» Aim of the exercise: Copy every row below word for word.

(Word and element location rows)
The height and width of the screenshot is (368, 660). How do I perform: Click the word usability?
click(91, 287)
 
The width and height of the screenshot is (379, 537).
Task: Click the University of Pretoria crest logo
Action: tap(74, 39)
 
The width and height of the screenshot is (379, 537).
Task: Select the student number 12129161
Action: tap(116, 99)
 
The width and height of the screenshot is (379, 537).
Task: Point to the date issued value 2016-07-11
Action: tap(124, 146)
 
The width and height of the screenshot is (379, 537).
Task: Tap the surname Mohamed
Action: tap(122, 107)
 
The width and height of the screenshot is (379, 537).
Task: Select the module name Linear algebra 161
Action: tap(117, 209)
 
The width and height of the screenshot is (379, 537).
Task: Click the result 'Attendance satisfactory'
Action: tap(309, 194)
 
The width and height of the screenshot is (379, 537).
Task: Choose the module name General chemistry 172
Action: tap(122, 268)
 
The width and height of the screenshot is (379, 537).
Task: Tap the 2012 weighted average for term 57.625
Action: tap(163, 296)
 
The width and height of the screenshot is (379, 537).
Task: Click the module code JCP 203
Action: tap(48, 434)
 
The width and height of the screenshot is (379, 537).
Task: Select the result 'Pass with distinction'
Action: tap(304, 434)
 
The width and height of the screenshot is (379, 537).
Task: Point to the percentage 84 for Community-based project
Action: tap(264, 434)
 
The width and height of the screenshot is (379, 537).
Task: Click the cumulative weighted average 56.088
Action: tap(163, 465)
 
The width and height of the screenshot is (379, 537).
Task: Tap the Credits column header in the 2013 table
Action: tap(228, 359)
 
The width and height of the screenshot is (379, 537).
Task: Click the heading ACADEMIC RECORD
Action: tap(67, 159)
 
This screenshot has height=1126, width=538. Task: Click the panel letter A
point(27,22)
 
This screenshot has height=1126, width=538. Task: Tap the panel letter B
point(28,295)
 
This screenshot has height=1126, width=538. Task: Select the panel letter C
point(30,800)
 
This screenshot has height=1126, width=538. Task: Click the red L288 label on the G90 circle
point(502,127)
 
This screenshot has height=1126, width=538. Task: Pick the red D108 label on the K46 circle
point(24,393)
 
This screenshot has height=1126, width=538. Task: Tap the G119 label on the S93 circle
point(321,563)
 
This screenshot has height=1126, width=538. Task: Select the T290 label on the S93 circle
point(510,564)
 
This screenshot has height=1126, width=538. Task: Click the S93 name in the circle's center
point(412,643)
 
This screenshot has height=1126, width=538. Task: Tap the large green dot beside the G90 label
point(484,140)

» Completed exercise:
The height and width of the screenshot is (368, 660). How do I perform: Click the word usability?
click(91, 287)
 
The width and height of the screenshot is (379, 537).
Task: Click the University of Pretoria crest logo
Action: tap(74, 39)
 
The width and height of the screenshot is (379, 537).
Task: Select the student number 12129161
Action: tap(116, 99)
 
The width and height of the screenshot is (379, 537).
Task: Point to the date issued value 2016-07-11
Action: tap(124, 146)
 
The width and height of the screenshot is (379, 537).
Task: Tap the surname Mohamed
Action: tap(122, 107)
 
The width and height of the screenshot is (379, 537).
Task: Select the module name Linear algebra 161
Action: tap(117, 209)
 
The width and height of the screenshot is (379, 537).
Task: Click the result 'Attendance satisfactory'
Action: tap(309, 194)
 
The width and height of the screenshot is (379, 537).
Task: Choose the module name General chemistry 172
Action: tap(122, 268)
 
The width and height of the screenshot is (379, 537).
Task: Tap the 2012 weighted average for term 57.625
Action: tap(163, 296)
 
The width and height of the screenshot is (379, 537).
Task: Click the module code JCP 203
Action: tap(48, 434)
 
The width and height of the screenshot is (379, 537).
Task: Select the result 'Pass with distinction'
Action: tap(304, 434)
 
The width and height of the screenshot is (379, 537).
Task: Point to the percentage 84 for Community-based project
Action: tap(264, 434)
 
The width and height of the screenshot is (379, 537).
Task: Click the cumulative weighted average 56.088
Action: tap(163, 465)
 
The width and height of the screenshot is (379, 537).
Task: Tap the Credits column header in the 2013 table
Action: tap(228, 359)
 
The width and height of the screenshot is (379, 537).
Task: Click the heading ACADEMIC RECORD
Action: tap(67, 159)
 
This screenshot has height=1126, width=538. Task: Click the panel letter A
point(27,22)
 
This screenshot has height=1126, width=538. Task: Tap the panel letter B
point(28,295)
 
This screenshot has height=1126, width=538. Task: Select the panel letter C
point(30,800)
 
This screenshot has height=1126, width=538. Task: Click the red L288 label on the G90 circle
point(502,127)
 
This screenshot has height=1126, width=538. Task: Pick the red D108 label on the K46 circle
point(24,393)
 
This screenshot has height=1126, width=538. Task: Tap the G119 label on the S93 circle
point(321,563)
 
This screenshot has height=1126, width=538. Task: Select the T290 label on the S93 circle
point(510,564)
 
This screenshot has height=1126, width=538. Task: Click the S93 name in the circle's center
point(412,643)
 
This screenshot has height=1126, width=538. Task: Tap the large green dot beside the G90 label
point(484,140)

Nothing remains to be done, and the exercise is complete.